Lucy watched the single spiral of steel lean farther and farther to the west. Then it steadied and hung in the sky in defiance. She glanced over at Ramp. He touched another switch on the black plastic console.
One more puff exploded near the base of The Sidewinder, and the temporarily reluctant steel structure continued its fall to the west.
"Wow," Ramp said as the structure disappeared into the fabric of the amusement park. "I did it. It fell right where I wanted it to fall."
He stared at the empty sky and the rising cloud of dust for more than a minute before he started the truck and eased away from the bluff above the river. "The guy who was climbing the ride just then? He was the twin brother of the defense attorney who represented the man who killed my mom."
As they circled underneath the viaduct and drove past the big REI store that had been built inside the old Forney Museum, Ramp said, "Things will start to happen fast now. If they go well, you should be free in a couple of hours."
CHAPTER 49
Cozy's injuries were the most severe.
The elevator car had been ascending between the seventh and eighth floors when the explosion rocked the concrete elevator tower. The car came to an abrupt halt, throwing both Lauren and the woman who had been carrying the coffee to the floor. The woman with the coffee broke her right wrist, and Lauren's head slammed against the side of the car. Cozy somehow maintained his balance. The fact that he was still standing made him much more vulnerable when the car dropped precipitously. He flew headfirst up into the ceiling of the car and crashed back to the floor when the car jammed to a stop where I found it in between the sixth and seventh floors.

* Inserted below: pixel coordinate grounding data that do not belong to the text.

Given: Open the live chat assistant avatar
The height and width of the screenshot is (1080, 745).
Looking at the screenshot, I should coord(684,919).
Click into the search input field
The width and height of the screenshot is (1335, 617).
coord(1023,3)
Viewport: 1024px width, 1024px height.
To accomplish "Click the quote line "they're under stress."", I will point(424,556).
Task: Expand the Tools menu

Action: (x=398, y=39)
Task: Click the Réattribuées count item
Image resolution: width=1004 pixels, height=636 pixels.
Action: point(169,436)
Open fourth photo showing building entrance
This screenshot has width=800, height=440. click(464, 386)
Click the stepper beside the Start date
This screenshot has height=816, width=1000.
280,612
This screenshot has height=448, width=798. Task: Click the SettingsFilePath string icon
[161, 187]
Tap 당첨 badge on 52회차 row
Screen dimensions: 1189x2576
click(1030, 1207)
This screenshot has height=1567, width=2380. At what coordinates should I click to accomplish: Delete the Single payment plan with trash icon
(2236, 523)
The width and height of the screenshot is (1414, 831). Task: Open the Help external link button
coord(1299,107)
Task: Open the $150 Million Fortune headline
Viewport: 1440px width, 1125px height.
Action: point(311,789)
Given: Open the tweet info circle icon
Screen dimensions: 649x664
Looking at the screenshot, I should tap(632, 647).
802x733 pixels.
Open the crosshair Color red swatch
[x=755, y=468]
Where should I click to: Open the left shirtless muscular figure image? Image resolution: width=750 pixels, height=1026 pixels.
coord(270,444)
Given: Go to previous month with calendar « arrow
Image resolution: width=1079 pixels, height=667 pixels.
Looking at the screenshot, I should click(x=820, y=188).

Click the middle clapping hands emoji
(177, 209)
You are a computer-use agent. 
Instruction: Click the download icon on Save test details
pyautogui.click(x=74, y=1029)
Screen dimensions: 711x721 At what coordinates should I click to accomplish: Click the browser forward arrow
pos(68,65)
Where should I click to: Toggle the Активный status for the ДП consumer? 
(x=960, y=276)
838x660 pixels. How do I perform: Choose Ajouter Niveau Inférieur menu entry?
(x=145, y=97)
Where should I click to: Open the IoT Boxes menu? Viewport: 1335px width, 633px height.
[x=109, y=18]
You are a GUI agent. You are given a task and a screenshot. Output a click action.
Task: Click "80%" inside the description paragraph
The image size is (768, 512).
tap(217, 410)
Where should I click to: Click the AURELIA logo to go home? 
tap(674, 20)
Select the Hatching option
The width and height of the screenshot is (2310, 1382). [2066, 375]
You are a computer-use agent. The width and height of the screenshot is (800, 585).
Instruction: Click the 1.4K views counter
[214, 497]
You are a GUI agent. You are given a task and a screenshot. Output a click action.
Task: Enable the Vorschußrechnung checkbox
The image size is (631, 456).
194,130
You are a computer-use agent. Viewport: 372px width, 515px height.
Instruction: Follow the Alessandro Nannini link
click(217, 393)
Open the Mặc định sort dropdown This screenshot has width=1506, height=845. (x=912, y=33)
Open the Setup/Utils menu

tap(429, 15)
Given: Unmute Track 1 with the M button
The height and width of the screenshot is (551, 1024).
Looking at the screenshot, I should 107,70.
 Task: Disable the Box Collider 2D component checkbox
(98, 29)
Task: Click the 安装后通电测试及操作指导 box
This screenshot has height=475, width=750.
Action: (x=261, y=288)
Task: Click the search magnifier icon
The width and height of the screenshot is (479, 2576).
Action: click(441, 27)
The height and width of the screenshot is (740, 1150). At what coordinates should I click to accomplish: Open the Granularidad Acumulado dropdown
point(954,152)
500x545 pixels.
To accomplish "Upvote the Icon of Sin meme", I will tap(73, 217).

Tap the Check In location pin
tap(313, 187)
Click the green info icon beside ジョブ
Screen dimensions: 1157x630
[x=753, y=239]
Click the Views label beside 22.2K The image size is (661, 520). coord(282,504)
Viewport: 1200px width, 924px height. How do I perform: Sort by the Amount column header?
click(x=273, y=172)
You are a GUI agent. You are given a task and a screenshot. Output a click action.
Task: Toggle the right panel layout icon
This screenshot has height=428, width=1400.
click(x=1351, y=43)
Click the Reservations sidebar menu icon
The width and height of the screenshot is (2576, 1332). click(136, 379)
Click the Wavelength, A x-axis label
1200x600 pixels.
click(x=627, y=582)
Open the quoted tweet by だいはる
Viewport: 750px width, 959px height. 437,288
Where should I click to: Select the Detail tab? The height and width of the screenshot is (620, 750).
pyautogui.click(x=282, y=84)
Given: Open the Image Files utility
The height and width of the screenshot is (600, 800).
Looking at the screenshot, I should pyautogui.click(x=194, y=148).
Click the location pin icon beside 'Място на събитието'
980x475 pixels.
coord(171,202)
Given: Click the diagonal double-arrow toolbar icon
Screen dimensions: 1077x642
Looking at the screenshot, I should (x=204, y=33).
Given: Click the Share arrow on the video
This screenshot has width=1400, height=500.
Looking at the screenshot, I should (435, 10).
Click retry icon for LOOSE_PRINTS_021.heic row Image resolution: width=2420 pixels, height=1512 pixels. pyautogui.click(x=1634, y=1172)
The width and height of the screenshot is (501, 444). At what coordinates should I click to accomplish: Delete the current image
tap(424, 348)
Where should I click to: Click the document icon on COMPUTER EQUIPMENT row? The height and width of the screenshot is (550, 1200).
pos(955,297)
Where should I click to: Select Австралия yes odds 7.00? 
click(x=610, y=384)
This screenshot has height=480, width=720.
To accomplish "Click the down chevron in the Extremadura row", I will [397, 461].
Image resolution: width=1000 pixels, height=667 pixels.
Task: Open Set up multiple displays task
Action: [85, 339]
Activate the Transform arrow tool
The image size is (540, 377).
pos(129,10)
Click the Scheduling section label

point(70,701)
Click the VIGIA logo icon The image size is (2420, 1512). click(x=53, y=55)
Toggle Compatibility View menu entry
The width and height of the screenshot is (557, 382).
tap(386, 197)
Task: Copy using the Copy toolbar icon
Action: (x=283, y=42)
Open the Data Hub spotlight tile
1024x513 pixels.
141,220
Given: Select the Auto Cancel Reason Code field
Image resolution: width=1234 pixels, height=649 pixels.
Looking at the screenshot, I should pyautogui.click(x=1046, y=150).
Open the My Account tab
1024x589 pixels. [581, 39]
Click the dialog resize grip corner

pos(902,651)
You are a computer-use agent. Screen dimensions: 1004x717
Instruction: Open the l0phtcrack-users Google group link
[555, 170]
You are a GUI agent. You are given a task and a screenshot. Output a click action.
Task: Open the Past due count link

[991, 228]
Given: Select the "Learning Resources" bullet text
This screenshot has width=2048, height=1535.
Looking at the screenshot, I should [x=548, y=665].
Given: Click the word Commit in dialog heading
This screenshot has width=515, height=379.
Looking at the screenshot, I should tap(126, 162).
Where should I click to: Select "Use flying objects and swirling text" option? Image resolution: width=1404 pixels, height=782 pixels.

Lauren's violet eyes were open as I ran to her side at the rear of the ambulance. She was strapped to a backboard, and huge cushioned cervical braces immobilized her head and upper body.
She asked, "How's Grace?"
What?
"The baby's great," I said. "How are you?"
"I'm okay," she said. They lifted her into the back of the ambulance and closed the doors.
An hour later, Cozy was in surgery. The woman with the coffee had been released from the hospital with her arm in a cast. Lauren was in observation. My own observation was that she was looking pretty good, considering.
During our few minutes together, Lauren had told me what happened.
Bob, the building handyman who'd died in the elevator crash, had been waiting in the lobby when Cozy and Lauren walked in that morning. He'd been puzzling over a sign that had been placed on one elevator declaring it out of service for a furniture delivery. Bob complained to Lauren and Cozy that no one had permission to reserve an elevator without talking to him, certainly not at that hour of the day. He told them to go ahead and use the reserved elevator, which was waiting on the first floor. He'd take the other one and find out who was responsible for the sign.
Lauren said they stopped once on the third floor and the young woman with the coffee joined them. Moments later the explosion rocked the elevator tower.
Adrienne somehow created enough of a hole in her day to sit with me while I held a cup of hospital coffee in my hand. The coffee was too foul to actually drink, but I got some comfort from holding it. Adrienne was acting unnaturally, saying pacifying things like "You know that you did everything you could." And "It's lucky you told the firefighters where to go." I think I would have actually felt better if she had just lovingly berated me like she usually did.
I said, "Based on my recent experience, I think if you have to be in the emergency room, it's easier being the patient than being the one waiting to hear news about someone you love."
Before she could respond to my comment, the phone in my pocket rang. Initially, the sound meant nothing to me. It simply didn't register. Finally, Adrienne said, "That's your phone. It may be Viv. Let's take it outside. They don't like cells in here."